* START Task data *

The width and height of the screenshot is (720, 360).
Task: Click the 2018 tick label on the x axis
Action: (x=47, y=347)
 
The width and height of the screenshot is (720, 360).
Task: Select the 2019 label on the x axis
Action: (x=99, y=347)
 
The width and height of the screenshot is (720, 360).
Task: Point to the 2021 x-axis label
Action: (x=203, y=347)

* END Task data *
* START Task data *

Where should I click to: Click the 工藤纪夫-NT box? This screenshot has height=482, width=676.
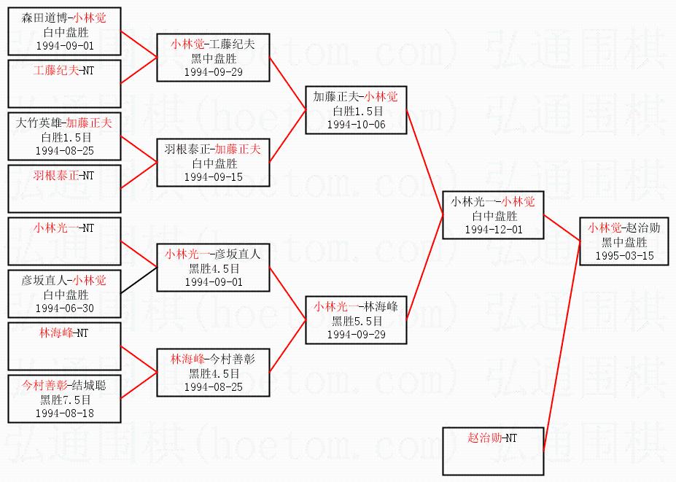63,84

* END Task data *

Set exercise:
Identify each line of the records that contains the string "label", treating uppercase and lowercase letters as distinct, and copy every such line in full.

Response to this task:
Task: Click the 2018 tick label on the x axis
Task: Select the 2019 label on the x axis
Task: Point to the 2021 x-axis label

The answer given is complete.